Чтобы перейти из воксала на площадку, где расположен
оркестр, надобно сойти три ступеньки. У самых этих ступенек и остановилась
толпа; сходить не решались, но одна из женщин выдвинулась вперед; за нею
осмелились последовать только двое из ее свиты. Один был довольно скромного
вида человек средних лет, с порядочною наружностью во всех отношениях, но
имевший вид решительного бобыля, то-есть из таких, которые никогда никого не
знают, и которых никто не знает. Другой, не отставший от своей дамы, был совсем
оборванец, самого двусмысленного вида. Никто больше не последовал за
эксцентричною дамой; но сходя вниз, она даже и не оглянулась назад, как будто
ей решительно всё равно было, следуют ли за ней или нет. Она смеялась и громко
разговаривала попрежнему; одета была с чрезвычайным вкусом и богато, но
несколько пышнее, чем следовало. Она направилась мимо оркестра на другую
сторону площадки, где близ дороги ждала кого-то чья-то коляска.
Князь не видал ее уже слишком три месяца. Все эти дни по
приезде в Петербург он собирался быть у нее; но, может быть, тайное
предчувствие останавливало его. По крайней мере, он никак не мог угадать
предстоящее ему впечатление при встрече с нею, а он со страхом старался иногда
представить его. Одно было ясно ему, — что встреча будет тяжелая. Несколько раз
припоминал он в эти шесть месяцев то первое ощущение, которое произвело на него
лицо этой женщины, еще когда он увидал его только на портрете; но даже во
впечатлении от портрета, припоминал он, было слишком много тяжелого. Тот месяц
в провинции, когда он чуть не каждый день виделся с нею, произвел на него
действие ужасное, до того, что князь отгонял иногда даже воспоминания об этом
еще недавнем времени. В самом лице этой женщины всегда было для него что-то
мучительное: князь, разговаривая с Рогожиным, перевел это ощущение ощущением
бесконечной жалости, и это была правда: лицо это еще с портрета вызывало из его
сердца целое страдание жалости; это впечатление сострадания и даже страдания за
это существо не оставляло никогда его сердца, не оставило и теперь. О, нет,
даже было еще сильнее.

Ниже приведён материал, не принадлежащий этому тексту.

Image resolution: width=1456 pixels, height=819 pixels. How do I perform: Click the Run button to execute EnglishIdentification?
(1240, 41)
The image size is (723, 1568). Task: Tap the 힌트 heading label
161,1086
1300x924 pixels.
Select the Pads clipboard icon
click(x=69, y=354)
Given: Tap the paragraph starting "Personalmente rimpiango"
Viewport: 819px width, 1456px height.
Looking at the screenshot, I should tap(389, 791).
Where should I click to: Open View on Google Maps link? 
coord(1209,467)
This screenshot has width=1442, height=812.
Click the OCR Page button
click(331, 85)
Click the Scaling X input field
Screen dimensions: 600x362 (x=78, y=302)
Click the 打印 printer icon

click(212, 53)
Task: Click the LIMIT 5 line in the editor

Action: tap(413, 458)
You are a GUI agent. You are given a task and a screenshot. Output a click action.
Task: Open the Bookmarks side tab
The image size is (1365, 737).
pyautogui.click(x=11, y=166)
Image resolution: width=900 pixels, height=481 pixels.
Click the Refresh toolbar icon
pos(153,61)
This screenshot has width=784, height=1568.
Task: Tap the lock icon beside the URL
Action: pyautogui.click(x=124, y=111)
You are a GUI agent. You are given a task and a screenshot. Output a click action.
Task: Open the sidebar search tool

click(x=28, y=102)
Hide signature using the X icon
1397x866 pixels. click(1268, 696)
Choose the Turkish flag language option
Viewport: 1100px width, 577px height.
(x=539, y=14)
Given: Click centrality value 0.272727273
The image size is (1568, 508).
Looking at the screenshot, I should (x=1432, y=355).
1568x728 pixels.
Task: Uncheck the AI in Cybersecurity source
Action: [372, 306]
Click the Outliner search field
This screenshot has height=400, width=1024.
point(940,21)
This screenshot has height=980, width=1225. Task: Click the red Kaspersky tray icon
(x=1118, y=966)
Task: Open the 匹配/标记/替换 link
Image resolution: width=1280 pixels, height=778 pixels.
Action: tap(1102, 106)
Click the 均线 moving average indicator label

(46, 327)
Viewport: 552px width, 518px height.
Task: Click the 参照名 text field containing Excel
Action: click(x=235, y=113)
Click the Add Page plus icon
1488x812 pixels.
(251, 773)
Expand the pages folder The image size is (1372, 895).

Но тем, что он говорил Рогожину, князь остался
недоволен; и только теперь, в это мгновение ее внезапного появления, он понял,
может быть, непосредственным ощущением, чего недоставало в его словах Рогожину.
Недоставало слов, которые могли бы выразить ужас; да, ужас! Он теперь, в эту
минуту, вполне ощущал его; он был уверен, был вполне убежден, по своим особым
причинам, что эта женщина — помешанная. Если бы, любя женщину более всего на
свете, или предвкушая возможность такой любви, вдруг увидеть ее на цепи, за
железною решеткой, под палкой смотрителя, — то такое впечатление было бы
несколько сходно с тем, что ощутил теперь князь.